Early in the 1980s, this division erupted into a head-on confrontation, in the course of which many anti-porn activists accused the sex-positive advocates of being bad feminists or not feminists at all. The conflict, which became known in Second-Wave Feminist history as the “Sex Wars,” bitterly divided the women’s movement, which appeared to lose much of the transformative power it had wielded during the previous decade.

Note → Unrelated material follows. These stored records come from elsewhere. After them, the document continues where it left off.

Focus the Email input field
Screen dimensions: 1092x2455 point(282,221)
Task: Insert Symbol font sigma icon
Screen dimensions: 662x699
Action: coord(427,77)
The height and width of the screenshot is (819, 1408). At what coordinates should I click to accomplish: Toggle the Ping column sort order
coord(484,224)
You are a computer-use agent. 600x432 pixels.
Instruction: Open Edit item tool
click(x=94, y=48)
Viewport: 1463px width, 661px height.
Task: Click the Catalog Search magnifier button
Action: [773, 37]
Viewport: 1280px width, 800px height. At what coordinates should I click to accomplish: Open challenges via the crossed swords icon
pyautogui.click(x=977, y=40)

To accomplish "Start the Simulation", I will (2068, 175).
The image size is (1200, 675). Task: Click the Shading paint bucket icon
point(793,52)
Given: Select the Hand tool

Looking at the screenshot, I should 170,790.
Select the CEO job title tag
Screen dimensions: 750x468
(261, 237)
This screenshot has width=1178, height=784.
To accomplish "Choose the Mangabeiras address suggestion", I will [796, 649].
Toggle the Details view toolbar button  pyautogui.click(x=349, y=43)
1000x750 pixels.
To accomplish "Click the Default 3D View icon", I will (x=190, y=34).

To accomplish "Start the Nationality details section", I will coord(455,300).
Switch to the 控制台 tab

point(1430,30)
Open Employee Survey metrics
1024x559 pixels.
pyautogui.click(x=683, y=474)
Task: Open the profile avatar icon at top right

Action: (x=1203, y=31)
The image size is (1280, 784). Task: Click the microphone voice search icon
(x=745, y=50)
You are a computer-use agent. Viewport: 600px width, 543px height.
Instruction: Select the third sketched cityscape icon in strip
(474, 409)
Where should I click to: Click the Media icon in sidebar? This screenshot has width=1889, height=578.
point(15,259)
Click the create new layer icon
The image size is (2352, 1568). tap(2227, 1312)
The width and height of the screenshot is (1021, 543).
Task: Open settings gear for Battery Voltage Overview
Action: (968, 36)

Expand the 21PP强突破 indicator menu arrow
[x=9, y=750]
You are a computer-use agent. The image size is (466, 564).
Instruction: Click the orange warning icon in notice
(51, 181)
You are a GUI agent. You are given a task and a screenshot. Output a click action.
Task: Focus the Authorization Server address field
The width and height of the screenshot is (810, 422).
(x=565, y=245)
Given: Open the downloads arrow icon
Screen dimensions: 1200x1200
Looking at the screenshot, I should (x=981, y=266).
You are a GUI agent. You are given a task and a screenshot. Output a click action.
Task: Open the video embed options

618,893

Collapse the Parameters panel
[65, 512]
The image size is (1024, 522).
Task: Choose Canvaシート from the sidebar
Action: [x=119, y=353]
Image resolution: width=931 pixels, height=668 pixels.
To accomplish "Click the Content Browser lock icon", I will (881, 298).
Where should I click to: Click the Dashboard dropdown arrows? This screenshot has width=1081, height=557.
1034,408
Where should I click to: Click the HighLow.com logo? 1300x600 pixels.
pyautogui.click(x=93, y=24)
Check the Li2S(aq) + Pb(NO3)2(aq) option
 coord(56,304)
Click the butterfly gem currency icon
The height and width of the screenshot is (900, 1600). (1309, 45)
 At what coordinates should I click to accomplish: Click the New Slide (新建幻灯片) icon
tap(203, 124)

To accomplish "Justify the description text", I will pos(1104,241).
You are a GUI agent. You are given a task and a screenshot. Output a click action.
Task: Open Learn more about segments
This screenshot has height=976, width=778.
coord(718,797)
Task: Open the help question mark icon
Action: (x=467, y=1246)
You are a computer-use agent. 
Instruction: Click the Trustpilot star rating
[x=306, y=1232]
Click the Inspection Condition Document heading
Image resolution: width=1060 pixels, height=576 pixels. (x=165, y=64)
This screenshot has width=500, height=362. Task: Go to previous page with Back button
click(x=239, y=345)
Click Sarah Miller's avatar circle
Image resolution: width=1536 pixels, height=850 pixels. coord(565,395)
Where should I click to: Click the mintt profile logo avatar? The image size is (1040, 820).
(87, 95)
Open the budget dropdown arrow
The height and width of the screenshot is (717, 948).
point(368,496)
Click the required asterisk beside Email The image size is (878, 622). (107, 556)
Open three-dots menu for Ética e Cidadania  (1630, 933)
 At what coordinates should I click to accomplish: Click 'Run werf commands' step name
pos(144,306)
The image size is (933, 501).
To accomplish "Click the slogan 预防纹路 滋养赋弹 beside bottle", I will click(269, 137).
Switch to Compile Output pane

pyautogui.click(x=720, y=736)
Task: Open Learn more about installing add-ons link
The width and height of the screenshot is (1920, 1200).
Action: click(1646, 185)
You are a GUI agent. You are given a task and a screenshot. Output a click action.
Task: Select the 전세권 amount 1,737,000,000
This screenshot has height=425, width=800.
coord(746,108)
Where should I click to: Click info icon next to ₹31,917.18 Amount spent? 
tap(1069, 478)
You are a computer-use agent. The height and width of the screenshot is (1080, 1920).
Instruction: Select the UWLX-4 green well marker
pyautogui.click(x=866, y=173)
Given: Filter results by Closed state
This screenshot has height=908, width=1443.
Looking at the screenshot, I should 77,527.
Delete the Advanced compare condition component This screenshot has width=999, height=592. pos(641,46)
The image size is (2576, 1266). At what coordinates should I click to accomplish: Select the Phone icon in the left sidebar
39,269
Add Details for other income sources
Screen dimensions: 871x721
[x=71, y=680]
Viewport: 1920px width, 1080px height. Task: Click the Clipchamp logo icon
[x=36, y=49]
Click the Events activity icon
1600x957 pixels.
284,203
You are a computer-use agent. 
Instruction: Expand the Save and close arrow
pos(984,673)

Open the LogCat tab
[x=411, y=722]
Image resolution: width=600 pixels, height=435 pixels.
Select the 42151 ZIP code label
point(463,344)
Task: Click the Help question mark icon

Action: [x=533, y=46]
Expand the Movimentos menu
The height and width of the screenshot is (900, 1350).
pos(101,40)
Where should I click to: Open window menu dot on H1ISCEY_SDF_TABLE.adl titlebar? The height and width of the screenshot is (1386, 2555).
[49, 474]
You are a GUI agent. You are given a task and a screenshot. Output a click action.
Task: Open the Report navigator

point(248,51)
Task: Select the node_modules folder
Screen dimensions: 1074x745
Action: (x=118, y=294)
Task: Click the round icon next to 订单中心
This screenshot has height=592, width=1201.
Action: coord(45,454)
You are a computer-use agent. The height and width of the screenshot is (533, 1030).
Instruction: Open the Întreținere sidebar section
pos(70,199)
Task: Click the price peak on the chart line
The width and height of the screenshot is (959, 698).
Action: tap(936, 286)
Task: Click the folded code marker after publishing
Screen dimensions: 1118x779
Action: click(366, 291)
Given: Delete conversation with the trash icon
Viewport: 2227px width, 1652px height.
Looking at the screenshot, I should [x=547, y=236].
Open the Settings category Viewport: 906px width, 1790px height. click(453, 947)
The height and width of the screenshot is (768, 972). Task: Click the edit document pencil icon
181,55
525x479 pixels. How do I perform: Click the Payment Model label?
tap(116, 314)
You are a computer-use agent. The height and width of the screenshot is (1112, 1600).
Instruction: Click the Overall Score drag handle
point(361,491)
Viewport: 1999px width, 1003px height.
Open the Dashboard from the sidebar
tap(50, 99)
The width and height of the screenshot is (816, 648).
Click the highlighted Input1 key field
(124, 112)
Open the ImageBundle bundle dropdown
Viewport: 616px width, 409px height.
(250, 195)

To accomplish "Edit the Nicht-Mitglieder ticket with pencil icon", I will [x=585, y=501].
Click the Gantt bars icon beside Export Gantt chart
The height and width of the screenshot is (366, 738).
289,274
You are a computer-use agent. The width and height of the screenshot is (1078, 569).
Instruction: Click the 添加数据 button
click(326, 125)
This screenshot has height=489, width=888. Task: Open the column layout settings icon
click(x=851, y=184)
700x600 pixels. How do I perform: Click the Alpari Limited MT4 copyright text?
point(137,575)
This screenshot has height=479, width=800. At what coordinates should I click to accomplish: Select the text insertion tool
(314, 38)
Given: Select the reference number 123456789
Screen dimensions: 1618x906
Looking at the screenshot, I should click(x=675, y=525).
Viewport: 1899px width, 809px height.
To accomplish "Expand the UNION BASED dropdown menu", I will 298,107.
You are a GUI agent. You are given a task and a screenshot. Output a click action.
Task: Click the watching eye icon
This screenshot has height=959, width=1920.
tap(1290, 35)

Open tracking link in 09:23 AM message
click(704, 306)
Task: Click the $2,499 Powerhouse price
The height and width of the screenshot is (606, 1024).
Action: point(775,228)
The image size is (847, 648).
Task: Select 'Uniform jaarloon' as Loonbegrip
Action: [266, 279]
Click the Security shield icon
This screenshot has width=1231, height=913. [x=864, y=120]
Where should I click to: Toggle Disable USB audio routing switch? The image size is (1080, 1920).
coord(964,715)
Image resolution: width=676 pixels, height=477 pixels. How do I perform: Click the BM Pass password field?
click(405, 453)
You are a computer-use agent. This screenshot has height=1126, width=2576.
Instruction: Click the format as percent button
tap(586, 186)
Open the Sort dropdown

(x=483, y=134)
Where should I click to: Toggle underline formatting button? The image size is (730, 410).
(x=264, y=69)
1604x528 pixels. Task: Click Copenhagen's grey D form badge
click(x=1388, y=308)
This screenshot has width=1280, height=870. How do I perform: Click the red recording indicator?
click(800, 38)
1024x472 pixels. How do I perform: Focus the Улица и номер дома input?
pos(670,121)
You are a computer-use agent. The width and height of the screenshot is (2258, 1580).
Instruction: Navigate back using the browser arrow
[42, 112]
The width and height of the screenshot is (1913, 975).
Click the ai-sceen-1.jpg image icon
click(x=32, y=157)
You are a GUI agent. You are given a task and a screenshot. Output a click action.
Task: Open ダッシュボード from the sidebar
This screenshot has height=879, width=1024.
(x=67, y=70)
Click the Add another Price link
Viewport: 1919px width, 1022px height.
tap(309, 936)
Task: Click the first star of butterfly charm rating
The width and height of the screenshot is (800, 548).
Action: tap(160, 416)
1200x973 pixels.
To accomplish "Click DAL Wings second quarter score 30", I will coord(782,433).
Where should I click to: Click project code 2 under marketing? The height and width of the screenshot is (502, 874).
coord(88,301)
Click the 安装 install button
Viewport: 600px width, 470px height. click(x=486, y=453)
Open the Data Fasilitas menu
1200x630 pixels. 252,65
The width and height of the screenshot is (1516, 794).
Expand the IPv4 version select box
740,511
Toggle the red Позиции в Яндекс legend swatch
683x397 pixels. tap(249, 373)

The LGBT movement, on the other hand, retained its vitality and indeed continued to gather steam throughout the later years of the 20th century and into this one, toppling one barrier after another. As this is being written, some U.S. jurisdictions recognize same-sex marriage, and the two-decade “don’t ask, don’t tell” policy regarding homosexuals in the military is about to be countermanded by a more open acceptance of gay men and lesbians. (The latter move has not been welcomed as a progressive one by all segments of the movements for change, particularly anti-militarists.)
‘Where the Money Is’
The Sexual Revolution, in short, remains a work in progress. Certainly, large numbers of people in the United States and Europe—of almost all sexual preferences—lead vastly freer sex lives than their counterparts did a century ago. To what extent those changes have been accompanied by advances in freedom along other axes, however, is open to question, but it is also certain that women have not yet achieved equality, that we still live in a patriarchy, and that patriarchy continues to color every aspect of our lives, including our sex lives.
It’s also certain that patriarchy, the actually existing one in the global North, is inextricably mixed with capitalism. When a reporter asked the notorious Willie Sutton why he robbed banks, he answered, “Because that’s where the money is.” In this world, patriarchy—women’s subordination, including the sexualizing of that subordination in a wide range of media and venues—is where the money is. Ending that subordination may well require dismantling the capitalist economy and its racial, class, and other structures of subordination, and patriarchy itself.
Judith Mahoney Pasternak, who edited this magazine (under its former name) for 10 years, was one of the few members of New York Radical Feminists who took the “sex-positive” side of the so-called Sex Wars of the 1980s.